The business began to flourish once Cracked moved into its storefront on Green Street during August 2017. 

“I was worried because people think the restaurant industry game is so much harder than the food truck game,” Krause said. “People try to do this all the time, and food truck owners don’t know what they’re getting into.”

“My coming to realization after all of it was that this was so much easier than running a food truck in every single way.”

The storefront was more reliable for Krause; walking in and being able to use electricity and having access to a propane line for the deep fryers were amenities they couldn’t always rely on in the food trucks.  

As Cracked became busier, Krause was able to hire Lewis Nisbet, the co-owner and general manager for Cracked in Champaign, in August 2018. Cracked is Nisbet’s debut in the restaurant industry, but he has used his background in business to help the company grow, adding how he hopes to beat  last year’s sales record by filling in the “dead hours.”

“We’ve got the drunk people at midnight, but in the morning, it’s the professors and it’s young professionals, and it’s construction workers who are doing all of these crazy construction processes on campus, and I think just filling in the hours that we’re not supposed to be busy,” Nisbet said.

Nisbet also said the general attitude in the restaurant has greatly improved since he started in Champaign. 

“The environment and the atmosphere and the non-friendliness toward customers and everything else and I just said, ‘I would rather work this shift by myself than have these two people in the building,” Nisbet said. 

“And that was one of the things that I took upon myself because I cared so much about the company,” Nisbet said. “I will do this whole shift by myself just because I care enough to make everyone that walks in there happy, and I think you’ve got to bring the same sort of people on board.”

One of those people included Cracked night shift manager Demarlo Hatchett.

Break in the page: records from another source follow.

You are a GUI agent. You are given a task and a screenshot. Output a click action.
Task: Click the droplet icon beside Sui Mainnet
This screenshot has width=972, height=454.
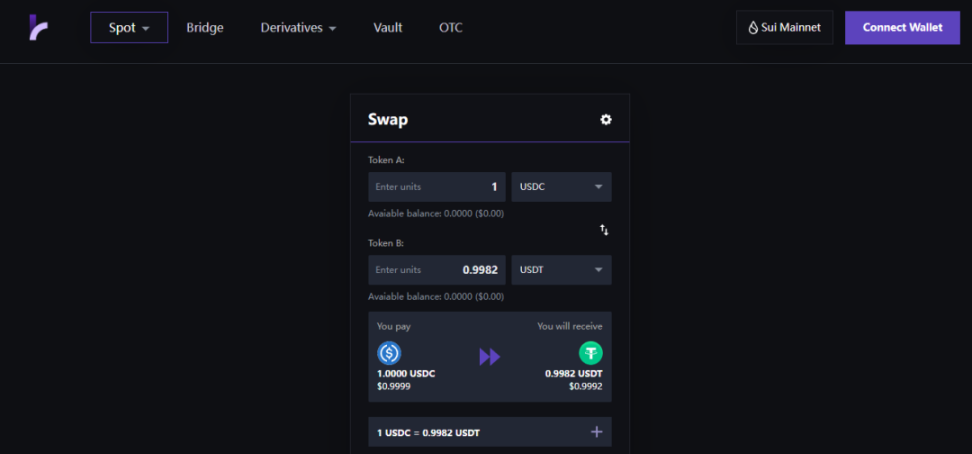click(753, 28)
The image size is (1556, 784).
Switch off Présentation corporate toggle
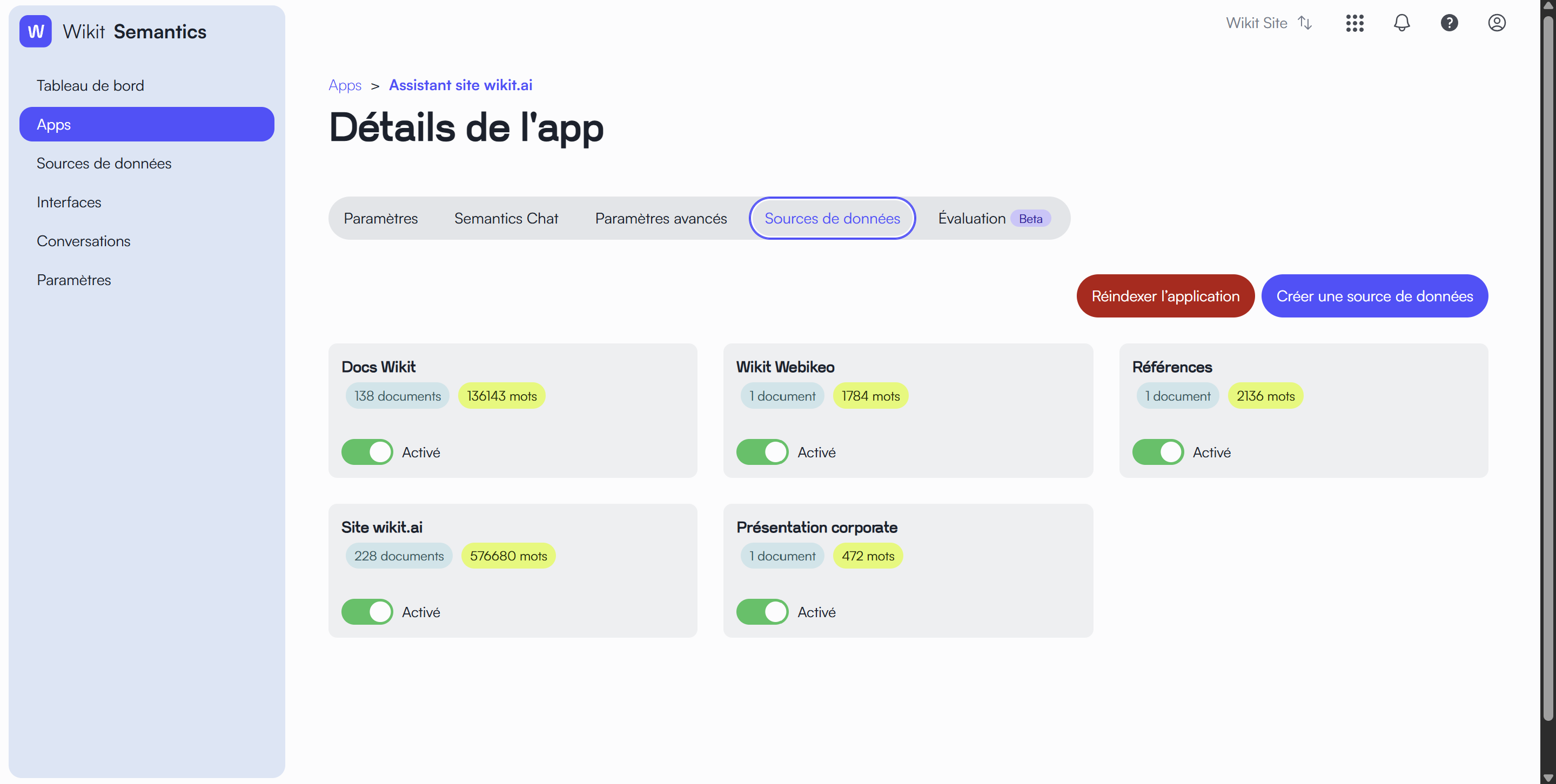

Hatchett was drawn to Cracked as an opportunity to pursue his love of cooking when he moved to the Champaign area in August 2018.

“I never heard about it, but I heard about it when I was at Pizza Hut, and they were talking about a breakfast place, and they said there’s a store called Cracked, and they serve really good food with tater tots, breakfast sandwiches and breakfast burritos,” Hatchett said. “Grilled cheeses and soup? I said, ‘Wow!’ I thought they must be doing something big, so I had to bring myself down there and see what they were all about.”

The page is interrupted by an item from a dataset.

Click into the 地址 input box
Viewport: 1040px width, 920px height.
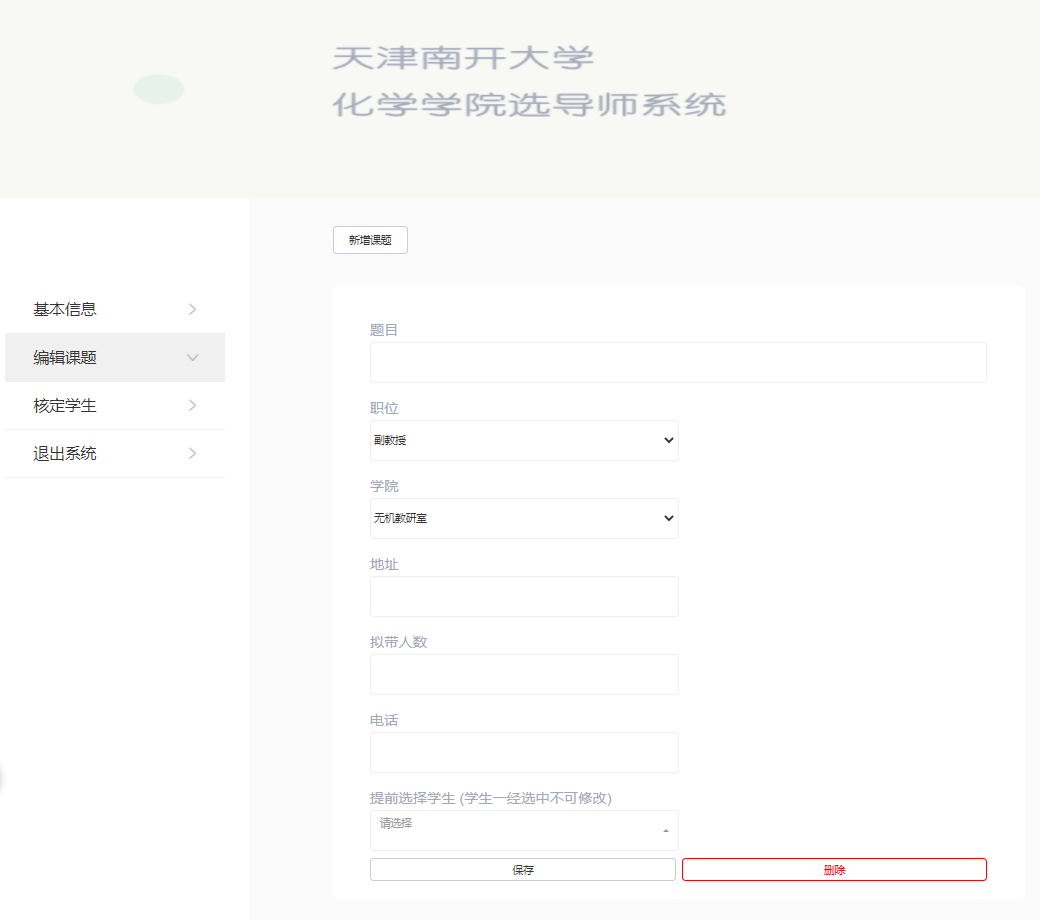(x=524, y=596)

Hatchett said he enjoys his job and the customers that come in. He’s inspired by bosses Nisbet and Krause and is optimistic about the future of Cracked.

“Not one time have I ever had a problem with any one of my coworkers,” Hatchett said. “Everybody is really mellow, and everyone gets along with the customers, and I think that’s really what makes the customers want to come back more.”

As for the future of Cracked, Krause is hoping for a soft opening of the Chicago Cracked in three weeks and a hard opening the first week of October. While it was a “dream” to bring Cracked to Chicago, Krause still hopes to expand to his hometown of Evanston. 

From there, Chicago neighborhoods Pilsen, Humboldt Park and the Loop are potential candidates as well as Madison, Wisconsin, and New Lafayette, Indiana. Even though the business hopes to grow, the owners will never forget their roots in Champaign.

“When you spend $50,000, are you going to see a return on your investment? And that was the best money ever spent,” Krause said. “Even if the Champaign restaurant didn’t bring in the type of return I’d want, it solidified what the restaurant is and needs to be.” “Champaign is fabulous. We wouldn’t be where we are today without Champaign-Urbana and U of I projecting us to our success.”